'''
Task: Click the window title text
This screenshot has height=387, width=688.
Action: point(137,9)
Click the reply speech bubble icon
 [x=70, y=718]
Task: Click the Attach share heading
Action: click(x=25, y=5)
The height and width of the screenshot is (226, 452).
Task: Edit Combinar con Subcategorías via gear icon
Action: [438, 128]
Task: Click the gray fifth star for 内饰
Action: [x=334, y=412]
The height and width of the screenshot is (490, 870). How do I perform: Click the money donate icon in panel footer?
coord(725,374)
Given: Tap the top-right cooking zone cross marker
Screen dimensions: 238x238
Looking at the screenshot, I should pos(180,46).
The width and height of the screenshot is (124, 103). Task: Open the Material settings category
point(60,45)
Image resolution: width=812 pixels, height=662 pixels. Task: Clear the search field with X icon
'''
• **EXERCISE**
All entries are to be repeated exactly and completely.

• **TASK ANSWER**
Task: Click the window title text
This screenshot has height=387, width=688.
Action: point(137,9)
Click the reply speech bubble icon
 [x=70, y=718]
Task: Click the Attach share heading
Action: click(x=25, y=5)
The height and width of the screenshot is (226, 452).
Task: Edit Combinar con Subcategorías via gear icon
Action: [438, 128]
Task: Click the gray fifth star for 内饰
Action: [x=334, y=412]
The height and width of the screenshot is (490, 870). How do I perform: Click the money donate icon in panel footer?
coord(725,374)
Given: Tap the top-right cooking zone cross marker
Screen dimensions: 238x238
Looking at the screenshot, I should pos(180,46).
The width and height of the screenshot is (124, 103). Task: Open the Material settings category
point(60,45)
Image resolution: width=812 pixels, height=662 pixels. Task: Clear the search field with X icon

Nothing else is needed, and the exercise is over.